Segment Start: Given data

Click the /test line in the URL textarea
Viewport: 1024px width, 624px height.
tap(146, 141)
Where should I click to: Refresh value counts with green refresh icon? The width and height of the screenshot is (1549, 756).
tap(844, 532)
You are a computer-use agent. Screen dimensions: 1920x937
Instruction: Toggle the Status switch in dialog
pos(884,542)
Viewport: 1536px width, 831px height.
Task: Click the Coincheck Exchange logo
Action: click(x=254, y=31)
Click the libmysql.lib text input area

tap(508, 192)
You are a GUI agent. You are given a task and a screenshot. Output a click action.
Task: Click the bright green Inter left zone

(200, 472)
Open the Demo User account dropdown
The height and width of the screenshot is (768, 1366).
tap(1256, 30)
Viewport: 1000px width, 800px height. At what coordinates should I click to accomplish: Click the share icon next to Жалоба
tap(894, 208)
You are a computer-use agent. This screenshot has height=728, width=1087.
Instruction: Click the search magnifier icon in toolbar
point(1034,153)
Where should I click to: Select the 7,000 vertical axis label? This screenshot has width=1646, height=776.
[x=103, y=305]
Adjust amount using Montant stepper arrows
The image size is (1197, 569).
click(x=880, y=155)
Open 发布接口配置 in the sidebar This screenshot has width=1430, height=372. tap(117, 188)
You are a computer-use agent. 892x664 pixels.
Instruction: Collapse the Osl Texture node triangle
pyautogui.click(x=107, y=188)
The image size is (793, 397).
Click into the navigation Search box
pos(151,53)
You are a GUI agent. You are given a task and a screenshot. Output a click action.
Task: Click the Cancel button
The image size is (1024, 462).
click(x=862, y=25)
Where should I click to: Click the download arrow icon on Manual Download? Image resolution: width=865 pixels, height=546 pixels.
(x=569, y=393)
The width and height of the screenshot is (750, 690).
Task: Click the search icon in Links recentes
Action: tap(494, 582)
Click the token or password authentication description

Segment End: Given data

▶ Prompt:
Transcribe exactly, and only, the lines from the one with "Viewport: 1000px width, 800px" through the last line of the data.

▶ Response to this task:
Viewport: 1000px width, 800px height. At what coordinates should I click to accomplish: Click the share icon next to Жалоба
tap(894, 208)
You are a computer-use agent. This screenshot has height=728, width=1087.
Instruction: Click the search magnifier icon in toolbar
point(1034,153)
Where should I click to: Select the 7,000 vertical axis label? This screenshot has width=1646, height=776.
[x=103, y=305]
Adjust amount using Montant stepper arrows
The image size is (1197, 569).
click(x=880, y=155)
Open 发布接口配置 in the sidebar This screenshot has width=1430, height=372. tap(117, 188)
You are a computer-use agent. 892x664 pixels.
Instruction: Collapse the Osl Texture node triangle
pyautogui.click(x=107, y=188)
The image size is (793, 397).
Click into the navigation Search box
pos(151,53)
You are a GUI agent. You are given a task and a screenshot. Output a click action.
Task: Click the Cancel button
The image size is (1024, 462).
click(x=862, y=25)
Where should I click to: Click the download arrow icon on Manual Download? Image resolution: width=865 pixels, height=546 pixels.
(x=569, y=393)
The width and height of the screenshot is (750, 690).
Task: Click the search icon in Links recentes
Action: tap(494, 582)
Click the token or password authentication description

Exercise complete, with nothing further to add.